Il faudrait donc que le gouvernement mettent la pression aux plateformes pour qu’elles identifient les personnes qui font du placement de produits et qui sont signalées pour avoir été les auteurs d’arnaques. De la même manière qu’elle certifie des comptes sur les réseaux sociaux pour assurer l’authenticité de l’identité du titulaire, elle pourrait certifier les comptes des personnes qui en font une activité lucrative. Ainsi les internautes sauraient immédiatement que les posts ne sont que des publicités. Il y aurait de fait, un contrôle sur la qualité réelle des produits matériels ou immatériels.
Il faudrait également une vaste campagne de prévention de l’État, sujet sur lequel nous allons essayer d’être pro-actifs. Il faut prévenir les gens qui suivent ces influenceurs des potentielles fraudes auxquelles ils peuvent être confrontés.

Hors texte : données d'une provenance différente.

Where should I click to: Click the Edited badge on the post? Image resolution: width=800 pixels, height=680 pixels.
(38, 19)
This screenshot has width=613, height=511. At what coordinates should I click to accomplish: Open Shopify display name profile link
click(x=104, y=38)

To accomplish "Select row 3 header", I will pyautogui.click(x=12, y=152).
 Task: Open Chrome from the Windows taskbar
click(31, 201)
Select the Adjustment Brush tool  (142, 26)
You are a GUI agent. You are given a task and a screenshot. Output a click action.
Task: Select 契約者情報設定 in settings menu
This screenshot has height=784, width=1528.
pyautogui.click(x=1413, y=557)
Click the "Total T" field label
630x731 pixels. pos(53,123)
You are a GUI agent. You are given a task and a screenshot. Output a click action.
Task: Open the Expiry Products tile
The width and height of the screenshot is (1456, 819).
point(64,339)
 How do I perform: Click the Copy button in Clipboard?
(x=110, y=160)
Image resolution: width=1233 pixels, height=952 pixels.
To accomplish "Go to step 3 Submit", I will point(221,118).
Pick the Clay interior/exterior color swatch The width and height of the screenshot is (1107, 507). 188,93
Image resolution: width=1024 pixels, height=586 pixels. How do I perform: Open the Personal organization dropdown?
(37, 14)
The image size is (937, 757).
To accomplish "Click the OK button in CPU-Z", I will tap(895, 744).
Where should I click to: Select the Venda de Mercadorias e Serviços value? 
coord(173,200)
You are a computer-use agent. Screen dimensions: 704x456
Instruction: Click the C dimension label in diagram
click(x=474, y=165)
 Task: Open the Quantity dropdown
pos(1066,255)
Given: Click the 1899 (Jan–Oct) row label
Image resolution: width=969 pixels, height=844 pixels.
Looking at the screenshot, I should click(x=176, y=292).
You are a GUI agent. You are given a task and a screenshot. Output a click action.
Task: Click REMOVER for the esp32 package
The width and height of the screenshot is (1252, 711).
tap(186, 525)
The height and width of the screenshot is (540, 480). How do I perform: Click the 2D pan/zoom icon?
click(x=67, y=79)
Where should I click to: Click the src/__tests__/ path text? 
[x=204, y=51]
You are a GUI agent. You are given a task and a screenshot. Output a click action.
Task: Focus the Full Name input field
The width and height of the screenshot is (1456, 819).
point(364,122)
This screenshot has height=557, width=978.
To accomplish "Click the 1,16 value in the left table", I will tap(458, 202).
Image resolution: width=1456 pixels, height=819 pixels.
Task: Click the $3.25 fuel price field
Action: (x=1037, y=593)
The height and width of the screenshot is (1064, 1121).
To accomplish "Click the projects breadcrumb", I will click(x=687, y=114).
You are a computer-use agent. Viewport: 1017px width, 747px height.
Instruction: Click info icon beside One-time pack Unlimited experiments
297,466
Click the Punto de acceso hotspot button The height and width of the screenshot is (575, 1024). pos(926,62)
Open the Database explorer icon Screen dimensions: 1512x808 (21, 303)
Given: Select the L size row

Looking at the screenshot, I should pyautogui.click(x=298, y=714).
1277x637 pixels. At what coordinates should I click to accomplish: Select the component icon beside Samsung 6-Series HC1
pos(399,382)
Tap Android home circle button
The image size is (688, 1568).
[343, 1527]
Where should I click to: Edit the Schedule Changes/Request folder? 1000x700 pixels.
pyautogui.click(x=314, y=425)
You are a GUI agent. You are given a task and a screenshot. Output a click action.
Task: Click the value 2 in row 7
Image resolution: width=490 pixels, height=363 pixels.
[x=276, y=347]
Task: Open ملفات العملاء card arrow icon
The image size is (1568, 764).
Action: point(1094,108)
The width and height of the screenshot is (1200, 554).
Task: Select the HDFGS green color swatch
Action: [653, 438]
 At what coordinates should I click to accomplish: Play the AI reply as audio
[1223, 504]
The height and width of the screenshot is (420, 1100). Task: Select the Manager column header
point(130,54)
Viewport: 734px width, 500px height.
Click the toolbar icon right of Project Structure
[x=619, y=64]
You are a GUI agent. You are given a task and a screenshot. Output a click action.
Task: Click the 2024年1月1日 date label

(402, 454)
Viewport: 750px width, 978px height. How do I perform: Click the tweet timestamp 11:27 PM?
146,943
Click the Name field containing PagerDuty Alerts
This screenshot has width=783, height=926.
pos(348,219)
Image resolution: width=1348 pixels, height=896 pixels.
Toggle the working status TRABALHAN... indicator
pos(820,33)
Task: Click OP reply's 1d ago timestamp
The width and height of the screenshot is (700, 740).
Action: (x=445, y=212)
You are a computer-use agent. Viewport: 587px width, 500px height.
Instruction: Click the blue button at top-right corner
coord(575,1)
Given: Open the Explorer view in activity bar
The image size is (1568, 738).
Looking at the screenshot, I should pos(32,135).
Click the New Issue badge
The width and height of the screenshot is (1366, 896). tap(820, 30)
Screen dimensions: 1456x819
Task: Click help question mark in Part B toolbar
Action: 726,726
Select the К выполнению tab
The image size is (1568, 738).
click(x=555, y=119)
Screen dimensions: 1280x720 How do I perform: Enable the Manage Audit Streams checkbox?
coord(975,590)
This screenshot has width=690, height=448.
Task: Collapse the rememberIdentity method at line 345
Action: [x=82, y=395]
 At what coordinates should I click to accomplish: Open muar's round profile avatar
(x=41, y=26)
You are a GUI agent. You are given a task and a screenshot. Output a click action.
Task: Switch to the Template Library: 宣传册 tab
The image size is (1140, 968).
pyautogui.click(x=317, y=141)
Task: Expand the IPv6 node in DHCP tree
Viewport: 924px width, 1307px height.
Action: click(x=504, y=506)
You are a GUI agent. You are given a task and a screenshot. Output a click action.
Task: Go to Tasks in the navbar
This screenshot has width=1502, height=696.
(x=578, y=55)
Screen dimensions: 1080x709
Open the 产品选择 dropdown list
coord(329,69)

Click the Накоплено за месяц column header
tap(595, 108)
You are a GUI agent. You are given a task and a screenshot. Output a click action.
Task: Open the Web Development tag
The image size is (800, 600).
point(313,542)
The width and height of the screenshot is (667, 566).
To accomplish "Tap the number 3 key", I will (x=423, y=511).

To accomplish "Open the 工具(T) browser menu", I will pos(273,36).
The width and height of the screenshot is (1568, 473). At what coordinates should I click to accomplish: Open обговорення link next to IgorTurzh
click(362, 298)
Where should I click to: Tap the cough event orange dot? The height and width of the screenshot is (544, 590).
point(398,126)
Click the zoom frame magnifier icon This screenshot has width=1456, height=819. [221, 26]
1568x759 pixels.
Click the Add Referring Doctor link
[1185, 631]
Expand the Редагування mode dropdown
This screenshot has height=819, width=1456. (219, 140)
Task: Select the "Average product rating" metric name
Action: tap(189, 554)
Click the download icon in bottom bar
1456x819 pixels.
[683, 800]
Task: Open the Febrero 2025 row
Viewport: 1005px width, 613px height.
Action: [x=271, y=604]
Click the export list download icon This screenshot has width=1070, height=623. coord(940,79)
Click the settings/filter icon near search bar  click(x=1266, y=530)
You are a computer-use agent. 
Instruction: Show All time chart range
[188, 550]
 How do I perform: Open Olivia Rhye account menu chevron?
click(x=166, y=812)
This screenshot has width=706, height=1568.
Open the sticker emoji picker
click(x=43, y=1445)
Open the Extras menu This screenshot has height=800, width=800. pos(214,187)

Quant à la domiciliation de ces influvoleurs dans des paradis fiscaux, nous revenons sur notre proposition d’un impôt universel. Il imposerait à tous ceux qui disposent de la nationalité française, peu importe leur lieu de résidence, de s’acquitter de l’impôt. Ils n’échapperaient donc plus au fisc.
Ni à la justice. Afin que les influenceurs soupçonnés de fraudes, généralement installés à l’étranger, dans des paradis fiscaux, puissent en répondre devant des tribunaux, il conviendrait de les extrader.
Quelles seraient vos propositions pour endiguer ce phénomène ?
Ce sont des pistes sur lesquelles nous allons travailler. Avec la députée Nadège Abomangoli, nous élaborerons des propositions que nous présenterons d’ici la fin de l’année à l’Assemblée nationale.